I would like to thank Hannah Layosa (“Free Range: Arrested Development,” Aug. 25 Xpress, Letters], for writing about her experiences with unschooling. Sharing our childhood experiences, both positive and negative, helps us to see “through the eyes of a child” and shape an education that best meets children's needs.
It is interesting that the author mentions two tragedies in the article: the first, her own dissatisfaction with being unable to acquire the kind of age-appropriate education she was “entitled to as an American,” and second, the trauma her sister and many other American children must endure in order to acquire that education.
If we have created an educational system in which a child must endure trauma in order to learn [the] basic skills necessary to help them succeed in life, then we must seriously examine our systems.
Free Range Childhood, which operated through the summer, but will not be in session this coming year, is doing just that.
Though familiar with “unschooling,” we were not — nor will be in the future — an “unschooling” establishment. Rather, we are rethinking an education in which children can be honored, respected and listened to as individuals possessing inherent wisdom, curiosity and value. Instead of coarsely overriding a child's natural gifts, interests and ambitions in order to fulfill the demands of an institution, we are facilitating a more gentle and natural path of learning.

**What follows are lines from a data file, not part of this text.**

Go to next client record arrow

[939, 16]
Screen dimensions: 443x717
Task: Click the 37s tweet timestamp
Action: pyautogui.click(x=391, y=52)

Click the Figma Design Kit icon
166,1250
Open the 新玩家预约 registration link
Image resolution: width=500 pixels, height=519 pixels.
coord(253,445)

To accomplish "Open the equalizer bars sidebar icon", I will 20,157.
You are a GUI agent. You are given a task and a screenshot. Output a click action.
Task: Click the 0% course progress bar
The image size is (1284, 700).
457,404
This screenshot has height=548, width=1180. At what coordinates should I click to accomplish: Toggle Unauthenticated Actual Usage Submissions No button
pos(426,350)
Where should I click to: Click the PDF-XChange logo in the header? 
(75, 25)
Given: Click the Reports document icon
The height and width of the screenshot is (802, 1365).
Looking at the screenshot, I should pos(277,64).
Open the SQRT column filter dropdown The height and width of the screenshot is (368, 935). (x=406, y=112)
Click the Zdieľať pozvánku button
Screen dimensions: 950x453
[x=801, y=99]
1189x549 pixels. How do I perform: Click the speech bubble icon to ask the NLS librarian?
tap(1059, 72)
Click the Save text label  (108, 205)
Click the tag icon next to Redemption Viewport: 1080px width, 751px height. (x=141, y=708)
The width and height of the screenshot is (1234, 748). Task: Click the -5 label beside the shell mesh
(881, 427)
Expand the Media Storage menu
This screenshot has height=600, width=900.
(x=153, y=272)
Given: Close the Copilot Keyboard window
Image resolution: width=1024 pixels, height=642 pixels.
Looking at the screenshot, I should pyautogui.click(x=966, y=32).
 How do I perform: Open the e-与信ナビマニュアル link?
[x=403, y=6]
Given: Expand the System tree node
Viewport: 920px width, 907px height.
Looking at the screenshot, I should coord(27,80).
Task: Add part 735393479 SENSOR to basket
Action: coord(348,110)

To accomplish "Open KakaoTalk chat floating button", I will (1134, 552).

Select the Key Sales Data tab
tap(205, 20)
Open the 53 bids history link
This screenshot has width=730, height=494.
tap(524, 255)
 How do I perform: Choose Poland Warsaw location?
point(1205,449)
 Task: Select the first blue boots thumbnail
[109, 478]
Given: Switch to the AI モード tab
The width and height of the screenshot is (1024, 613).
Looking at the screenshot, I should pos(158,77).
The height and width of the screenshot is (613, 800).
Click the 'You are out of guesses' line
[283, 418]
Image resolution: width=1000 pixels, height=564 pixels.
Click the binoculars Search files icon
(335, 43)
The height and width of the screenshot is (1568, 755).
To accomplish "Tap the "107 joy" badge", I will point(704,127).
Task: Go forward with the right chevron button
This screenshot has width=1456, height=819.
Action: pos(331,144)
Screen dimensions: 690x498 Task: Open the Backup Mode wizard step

I, myself, struggled under both public and private educational systems, experiencing institutionally condoned emotional abuse. At age 14, my ninth-grade year, my mother suggested I try home schooling, as there were a growing number of children finding it a fulfilling and successful educational path. I began to teach myself, with the assistance of long-distance courses and the dual-enrollment program of our local community college. I quickly began to love and seek out learning opportunities! I became passionate about literature and history, art, anthropology and social justice. I began to travel extensively, play and perform music locally with my home-schooled sister, as well as becoming a published writer. I tutored at the local library, worked various side jobs and volunteered with Habitat for Humanity and other social organizations. I relished every moment of discovery and self-awareness as part of my learning process. And I was free to learn because I loved and enjoyed it.
W.B. Yeats said, "Education is not filling a cup but lighting a fire." It is that conviction, accompanied by the belief in the basic human dignity and rights of each child, that will continue to compel myself and other insightful minds to pioneer new, more compassionate and liberating communities of learning. For the children's sake.